Christmas hampers rolling out today
© Bonnie Learning photo
Paula Dawe — committee member with the Roland Shears Memorial Christmas Hamper program — is overwhelmed with the amount of support from the community at large, as she stands amongst the dozens of bagged-up toys to be delivered with the food hampers tomorrow in the Upper Lake Melville area. Emergency hampers for those in need will be available at the Labrador Friendship Centre up to Dec. 24th
The turkeys were on hand, and so were dozens of volunteers at the Anglican Church this morning in Happy Valley-Goose Bay, as hundreds of food hampers — including gifts — were loaded onboard the Salvation Army Emergency Response vehicle to be dropped off to families in need.
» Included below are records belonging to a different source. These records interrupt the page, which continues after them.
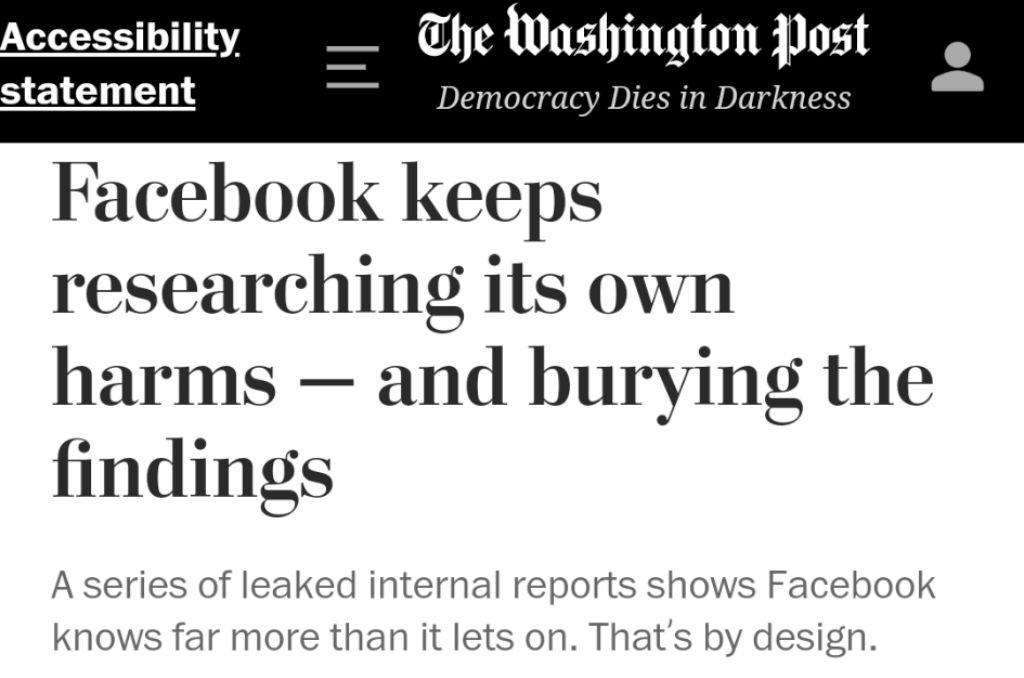Click "knows far more" in the subheadline
This screenshot has height=678, width=1024.
click(184, 636)
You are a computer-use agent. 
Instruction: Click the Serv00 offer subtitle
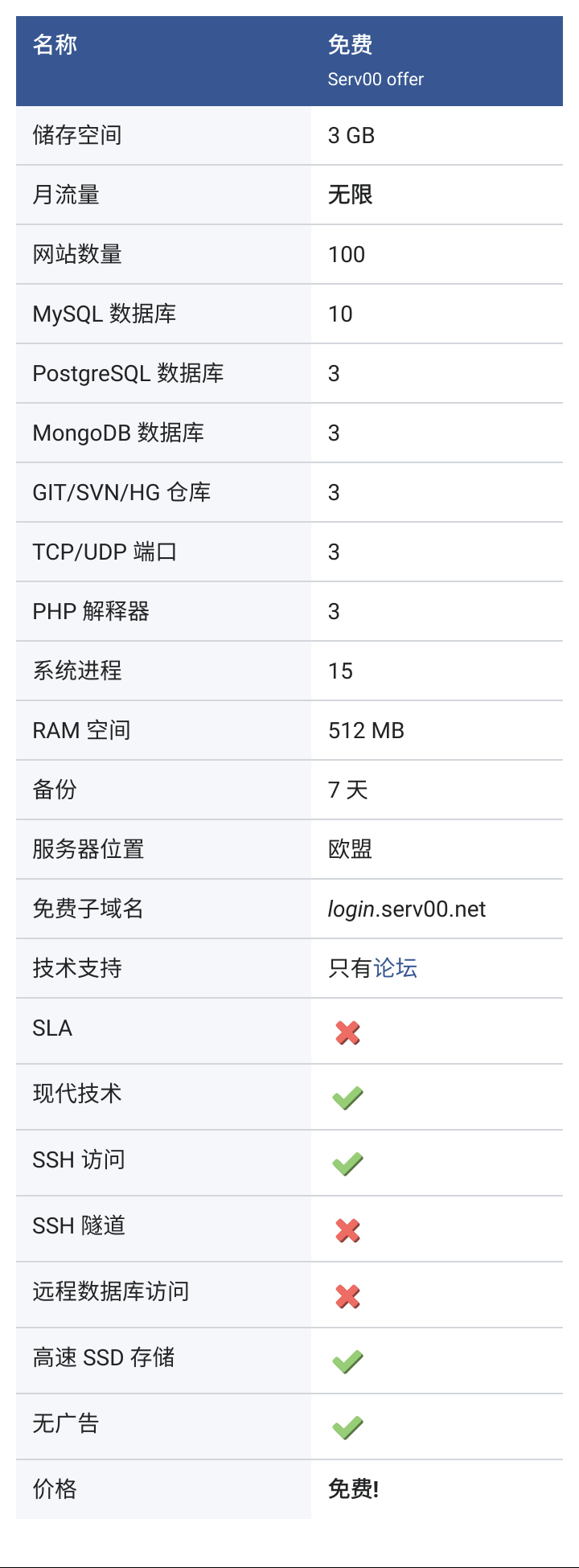[376, 79]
"We are so grateful for the support of the community," said Paula Dawe, long-time organizer and committee member with the Roland Shears Memorial Christmas Hamper program.
"This would not be possible without them."
Extra food hampers have also been put together and will be available at the Labrador Friendship Centre up to and including Christmas Eve, should someone find themselves in need.
It was a sight to behold yesterday, as over a dozen volunteers came together at St. Andrew’s Anglican Church to fill hundreds of boxes for those in need.
The Roland Shears Memorial Christmas Hamper program was in full swing, with bags of veggies, containers of cookies and giant bags of presents layed here, there and everywhere while volunteers worked like a well-oiled machine to get the boxes ready for delivery today.
“We were here (Dec. 18) from 8 a.m. to 11 p.m., taping boxes and sorting toys,” noted Paula Dawe, committee member with the Roland Shears Memorial Christmas Hamper program.
“We started again (the next day) at 8 a.m.”
Bessie Michelin came with extra-special treats.
In just the last two weeks, the Happy Valley-Goose Bay woman made up enough snowballs to fill 232 Ziploc bags with a half-dozen per bag, as well as 230 mini-loaves, including fruitcake, chocolate chips, and blueberry.
“For two weeks, I barely left my house!” laughed Michelin. “But it was for a good cause. Christmas baking was always big in my house over the years, and I wanted other families to have something as well.”
Kerry Saner-Harvey is with the Mennonite Central Committee and volunteered his time to help pack up boxes. But he also took someone with him to lend a hand — his three-year old daughter, Idonea.
“I’ve volunteered here for many years, but this is Idonea’s first year,” smiled Saner-Harvey.
“I thought it would be fun for her to be involved and get her hands into helping — it’s never to early to start!”